Document text
Website: School of Social Science and Human Services



Current as of June 2021

About the Major

Ramapo’s Environmental Studies Program was founded in 1974, just after the National Environmental Policy Act was signed. A pioneer program in the field, we are located at the gateway to the New Jersey Highlands, with incredible parks and trails at our doorstep yet a short hop from New York City. Over more than 45 years, we have prepared more than 2,500 graduates to be leaders for a sustainable future.  They are pathfinders who can address climate change and all of the emergent, interconnected crises of people and the environment. As cross-disciplinary thinkers who are able to draw upon the wisdom of many fields, our graduates uniquely understand the transformation needed to achieve a sustainable world. They work across all sectors of society in myriad ways, flexibly able to follow the opportunities that rapidly emerge in a world so in need of their skills and wisdom. 

Following the distinctive pillars of Ramapo’s education mission, we promote an integrative interdisciplinary mode of learning, simultaneously local and global in focus, experiential in form, protecting and promoting social and ecological diversity.

Given our distinctive Social Ecological approach, our program was a forerunner in recognizing sustainability as our central focus of study given the inseparability of environment and society (including the economy).  Transcending siloed and narrow disciplinary thinking, we emphasize the interplay of ecology, society and policy throughout a truly integrative and diverse curriculum.

Students take a common core program. After our gateway course World Sustainability, they study physical geography, environmental policy, the history of humans’ impact on the earth, field ecology, energy, water and the climate crisis. This is all foundational knowledge to prepare Environmental Studies students for their advanced coursework.

Students then individualize their advanced study by selecting their own path through a wide array of upper-level electives. They sample courses from four categories: Nature, Social Dynamics, Environmental Ethics and Basic Skills (either Geographic Information Systems, Environmental Writing or Environmental Law) and complete the Environmental Internship courseor another field placement. These courses are designed to help the student determine their direction within this broad and expansive field. Students are free to take additional electives that build their capacity around a specialized interest. Some of these areas of interest are sustainable communities, environmental education, environmental policy and law, environmental impact assessment ecological restoration and cleanup, natural resource and wildlife conservation and park management, outdoor recreation, recycling and waste management, food and farming, water management, renewable energy including solar and wind, energy conservation, ecological landscape management, ecological economics, sustainable entrepreneurship, climate mitigation and adaptation and much more.  

Capstone courses are taken in the senior year. These include a  topical seminar designed to hone academic research skills, writing and presentation. A second experiential capstone experience combines two courses on Environmental Assessment. This unique sequence has students forming their own consulting firm and responding to a request for proposal from a real-world client to complete an environmental impact assessment or comparable study of a real contemporary regional issue of significance.  Students learn to organize, manage and collaborate, to conduct quality field research, to deliver professional presentations technical writing and professional quality work to their clients.  This program generates learning that will translate directly to graduates’ future experiences.

Data extract
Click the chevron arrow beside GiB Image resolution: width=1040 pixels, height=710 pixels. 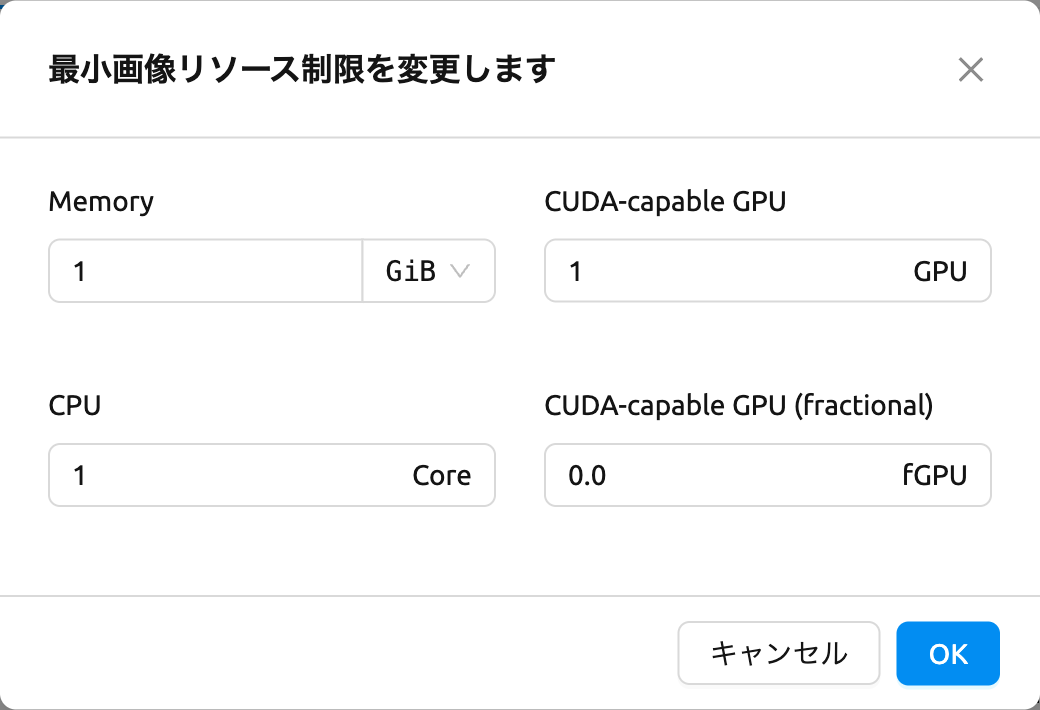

To be done
In the program description, write out the passage between "Ramapo’s Environmental Studies" and "skills and wisdom.", inclusive, substituting "trailblazers" for "pathfinders".

Output for this exercise
Ramapo’s Environmental Studies Program was founded in 1974, just after the National Environmental Policy Act was signed. A pioneer program in the field, we are located at the gateway to the New Jersey Highlands, with incredible parks and trails at our doorstep yet a short hop from New York City. Over more than 45 years, we have prepared more than 2,500 graduates to be leaders for a sustainable future.  They are trailblazers who can address climate change and all of the emergent, interconnected crises of people and the environment. As cross-disciplinary thinkers who are able to draw upon the wisdom of many fields, our graduates uniquely understand the transformation needed to achieve a sustainable world. They work across all sectors of society in myriad ways, flexibly able to follow the opportunities that rapidly emerge in a world so in need of their skills and wisdom.